Eduardo m’en avait parlé, je les avais recherchés un peu de temps après, j’avais regardé autour de moi et dans les livres, dans les manuels, dans les journaux de voyages, on ne trouvait rien. La fantaisie d’Eduardo est une affaire sérieuse.. Galeano a dans ses veines la profondeur du temps, il sait embrasser avec les lèvres. Ses papillons migrateurs reviennent à l’esprit, ils méritent d’autres récits et alors je les vois ainsi. Blanches et non de couleur orange, plus voyageuses, gens vera, des gens de la mer.
Ils ne pèsent guère plus que l’air. Ils vivent moins de quatre-vingts jours, ils verront le soleil se lever moins de quatre-vingts fois, ils seront peut-être univoltins comme disent les experts . Mais ce n’est pas ce qui importe, c’est leur voyage sur la mer qui a de la valeur.
Ils ne pèsent guère plus que l’air, et si l’on s’approche doucement et l’on souffle , ffffhhhh…...ils voltigent ils perdent l’ordre du vol, l’équilibre, et en ayant l’œil profond on peut voir le regard renfrogné d’un papillon nerveux.
Eux, les papillons blancs, le sentent, le savent par le parfum. Les arômes et les particules à l’odeur irrésistible arrivent depuis mille kilomètres, et c’est cet unique vent tendu qui porte les arômes et les particules, lui seul est le divin courrier. Il s’est chargé d’humidité sur la mer, chaque microscopique particule de parfum a été recouverte d’une minuscule petite goutte d’eau montée de la mer et, avant de tomber comme une pluie fine sur la terre, elle se sèche un peu, elle se restreint, elle libère le merveilleux parfum que seules les narines-antennes de ces papillons savent sentir, non aux autres qui restent indifférents. Avec l’œil juste on le voit à travers la transparence de l’eau, il est plus léger que le brouillard, pus fin que la plus raffinée vapeur de cosmétique, moins qu’un nuage, un soupir des anges.
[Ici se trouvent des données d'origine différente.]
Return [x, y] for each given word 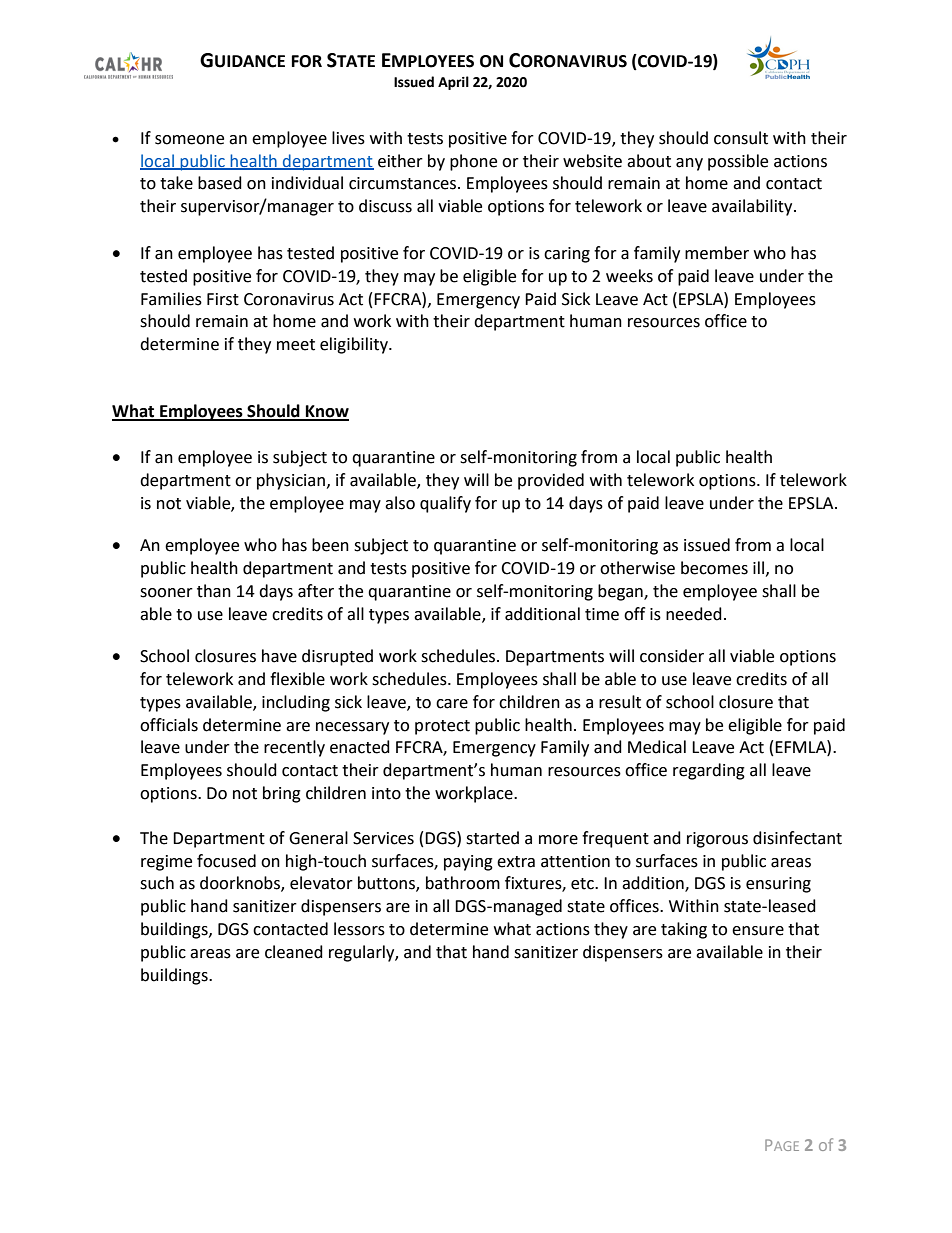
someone [189, 140]
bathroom [463, 883]
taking [684, 930]
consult [741, 138]
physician [291, 481]
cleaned [294, 952]
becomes [714, 568]
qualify [445, 504]
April [453, 83]
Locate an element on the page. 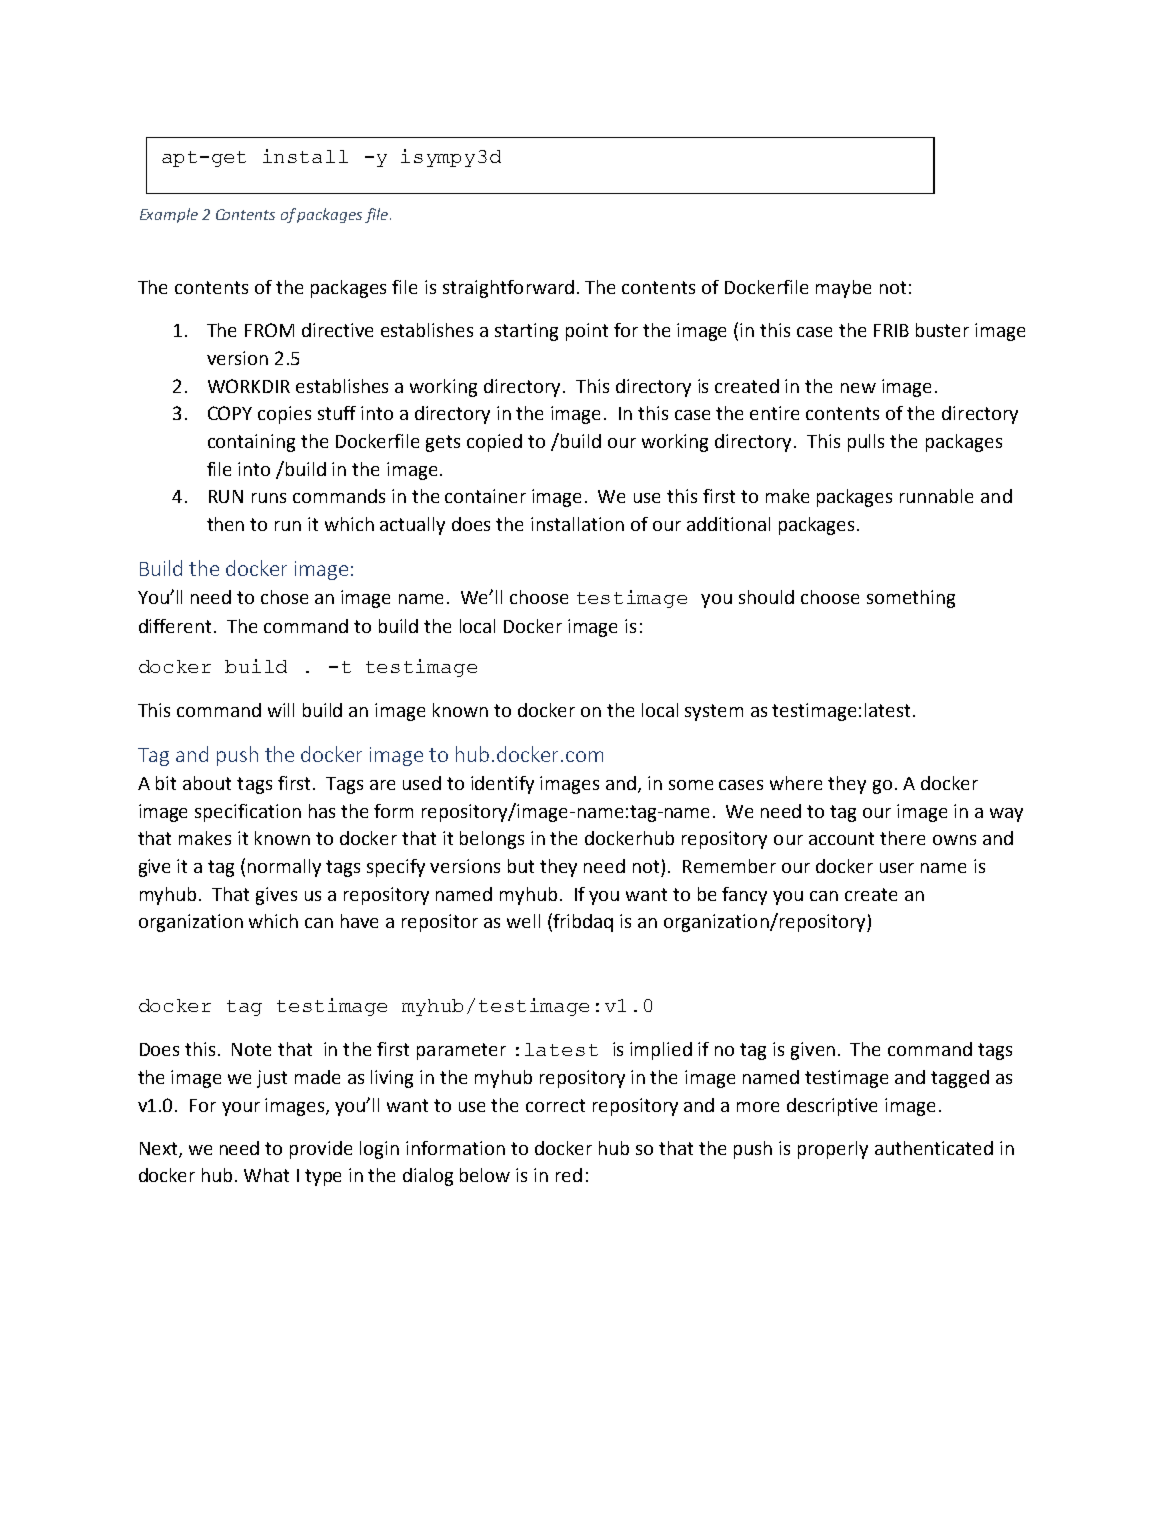 This page has height=1514, width=1170. runs is located at coordinates (269, 498).
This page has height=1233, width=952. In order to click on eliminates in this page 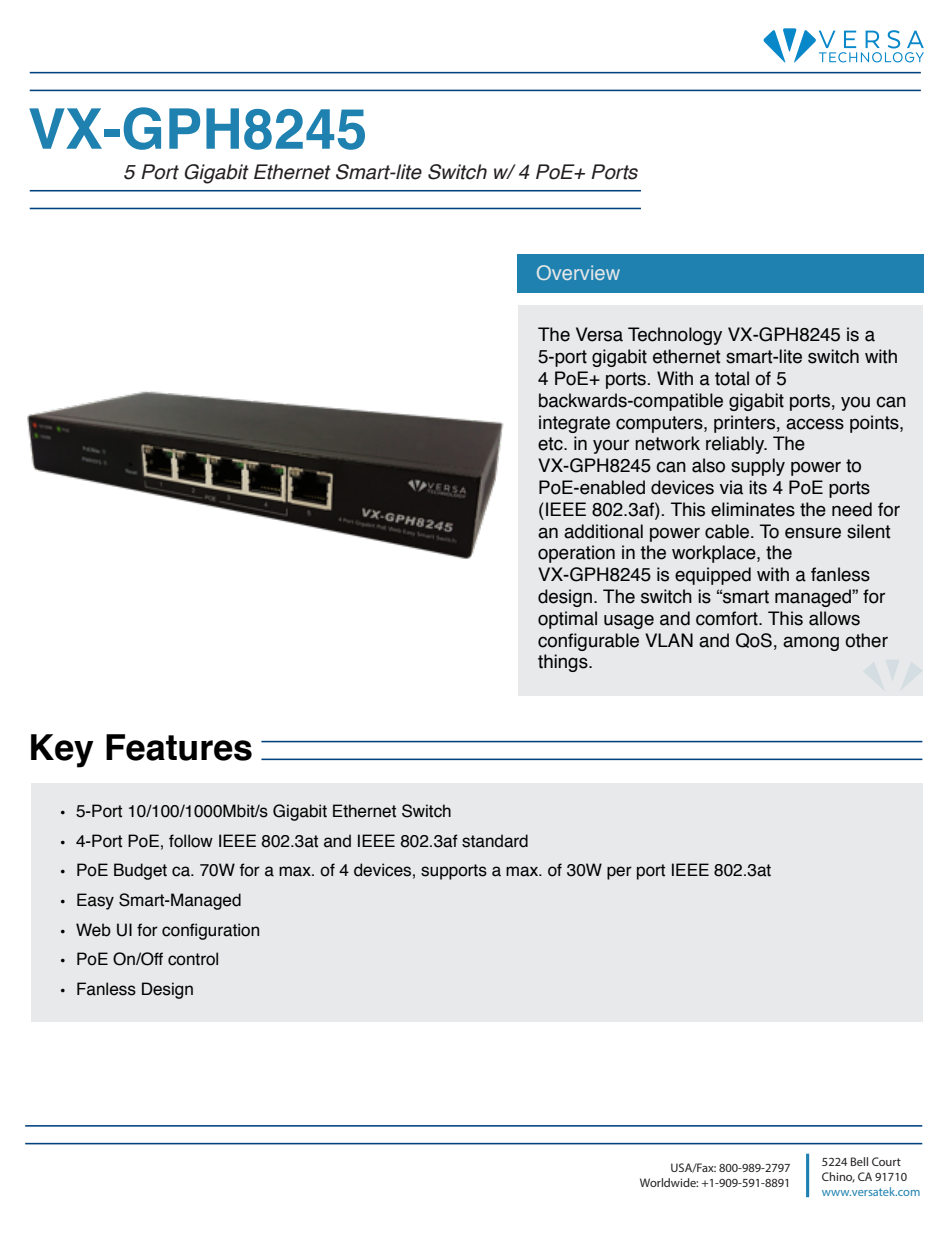, I will do `click(753, 509)`.
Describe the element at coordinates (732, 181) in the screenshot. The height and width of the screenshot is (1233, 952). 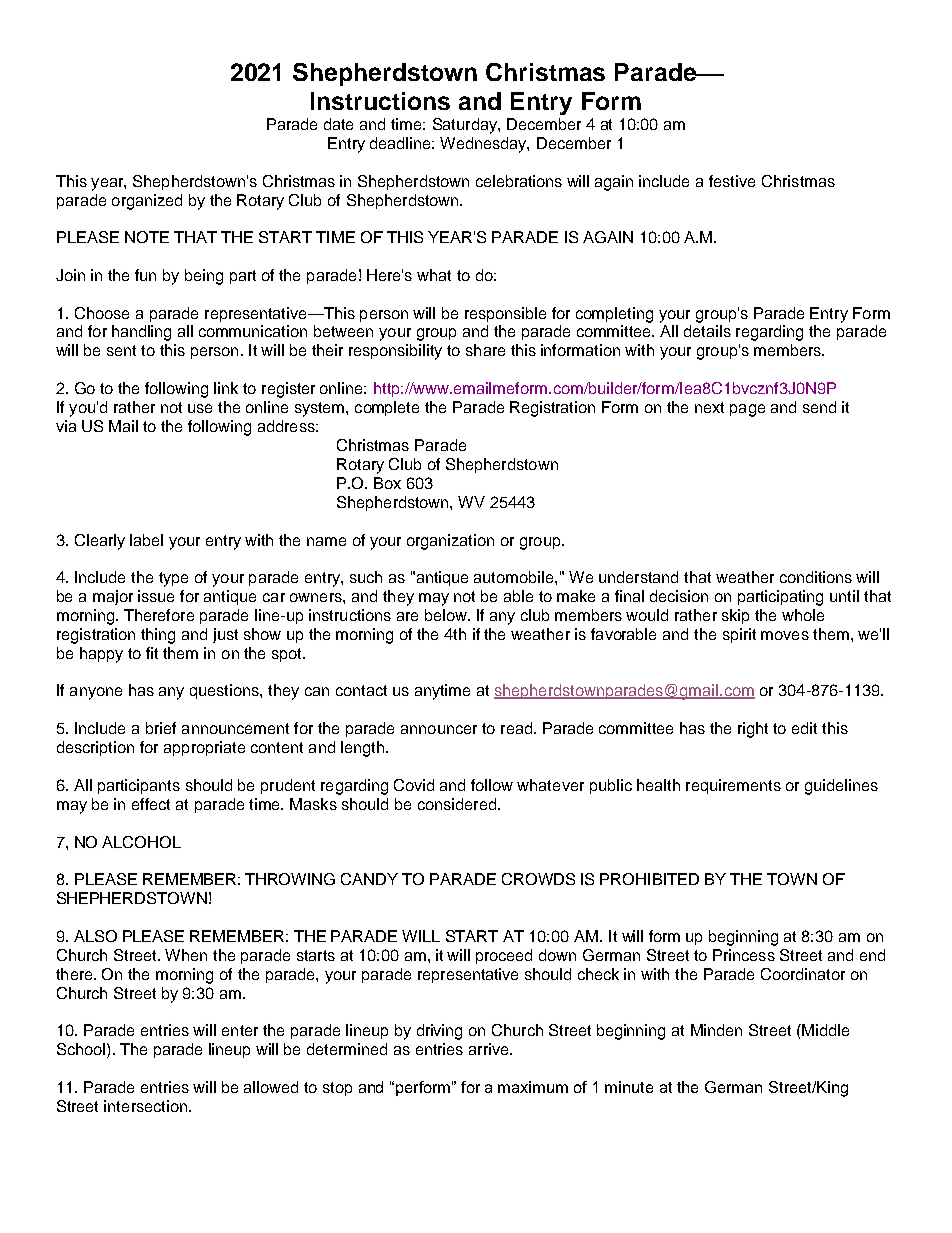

Les papillons blancs ont le nez juste pour recevoir ce parfum.
Des récepteurs. C’est le nom mécanique avec lequel les savant nomment la partie du corps des papillons blancs qui transmet le jouissance et la volonté du départ à tout le corps, à tous leurs corps. On dirait que lorsque tombe ce vent qui arrive de la mer, une sirène sonne, ou mieux que chante une sirène d’Homère. Mais nos papillons ont des ailes légères et blanches et n’ont pas de cordes robustes pour résister ensorcelés au chant de cette sirène. Ils répondent. Ils s’appellent, de leur voix fine de papillon, ils se réunissent, ils se nourrissent une dernière fois sur le tapis de renoncules et après ils partent au-dessus de la mer.

Pendant mille kilomètres sur la mer. Les papillons viennent d’une vie longue de milliers d’années, ils savent comment faire. Ils vivent moins de quatre-vingts jours mais parlent beaucoup entre eux, ils parlent comme nous ne saurons jamais le faire. Ils se transmettent toute la vie, toute leur expérience de millions d’années, pour pouvoir faire ce voyage de mille kilomètres sur la mer. Chacun d’eux sait qu’il ne reviendra pas, chaque voyage est fait pour une seule génération. Chaque papillon devra raconter, expliquer le voyage, des préparatifs, du parfum, de la mort, du vent, chacun aux autres, une affaire toute au masculin.

Et ils savent bien le faire. Le voyage fonctionne.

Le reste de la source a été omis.